▼

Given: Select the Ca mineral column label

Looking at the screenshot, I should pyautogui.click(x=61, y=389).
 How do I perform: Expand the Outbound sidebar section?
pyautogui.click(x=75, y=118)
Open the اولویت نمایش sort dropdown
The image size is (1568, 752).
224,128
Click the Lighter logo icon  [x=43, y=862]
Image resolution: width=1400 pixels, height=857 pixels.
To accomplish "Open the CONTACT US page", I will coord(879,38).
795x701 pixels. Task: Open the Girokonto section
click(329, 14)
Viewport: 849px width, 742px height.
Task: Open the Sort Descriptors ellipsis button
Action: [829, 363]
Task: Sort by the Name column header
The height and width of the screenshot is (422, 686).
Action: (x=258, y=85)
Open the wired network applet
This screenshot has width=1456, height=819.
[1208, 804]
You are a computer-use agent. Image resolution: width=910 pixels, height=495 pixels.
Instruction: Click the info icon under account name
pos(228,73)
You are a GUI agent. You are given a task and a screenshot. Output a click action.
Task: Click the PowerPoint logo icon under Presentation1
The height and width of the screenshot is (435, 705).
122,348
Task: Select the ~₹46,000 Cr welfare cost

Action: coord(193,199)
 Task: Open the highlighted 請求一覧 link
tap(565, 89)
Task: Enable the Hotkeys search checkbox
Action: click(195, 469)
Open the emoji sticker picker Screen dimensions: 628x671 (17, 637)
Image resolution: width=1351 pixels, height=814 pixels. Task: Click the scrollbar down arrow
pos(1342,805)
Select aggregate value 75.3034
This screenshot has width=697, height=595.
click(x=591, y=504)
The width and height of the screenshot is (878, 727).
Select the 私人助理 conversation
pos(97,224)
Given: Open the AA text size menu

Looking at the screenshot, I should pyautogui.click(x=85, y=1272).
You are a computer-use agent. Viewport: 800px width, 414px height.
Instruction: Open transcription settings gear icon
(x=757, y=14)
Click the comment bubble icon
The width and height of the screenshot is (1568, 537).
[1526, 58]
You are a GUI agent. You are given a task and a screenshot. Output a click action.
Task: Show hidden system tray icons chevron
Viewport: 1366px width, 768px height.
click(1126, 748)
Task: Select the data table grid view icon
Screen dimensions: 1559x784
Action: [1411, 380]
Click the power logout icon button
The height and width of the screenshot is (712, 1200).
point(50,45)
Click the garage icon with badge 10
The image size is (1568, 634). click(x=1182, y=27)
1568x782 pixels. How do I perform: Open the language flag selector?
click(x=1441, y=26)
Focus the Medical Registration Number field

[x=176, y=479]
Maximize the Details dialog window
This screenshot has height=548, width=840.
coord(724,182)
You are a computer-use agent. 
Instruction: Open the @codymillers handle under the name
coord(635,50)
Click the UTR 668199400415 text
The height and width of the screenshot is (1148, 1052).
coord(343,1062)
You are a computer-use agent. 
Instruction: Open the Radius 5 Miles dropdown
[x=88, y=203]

▲

-- YOUR TASK --
Keep only those lines of the records that hold "computer", and return them.

-- EXPECTED ANSWER --
You are a computer-use agent. Image resolution: width=910 pixels, height=495 pixels.
You are a computer-use agent. Viewport: 800px width, 414px height.
You are a computer-use agent. 
You are a computer-use agent. 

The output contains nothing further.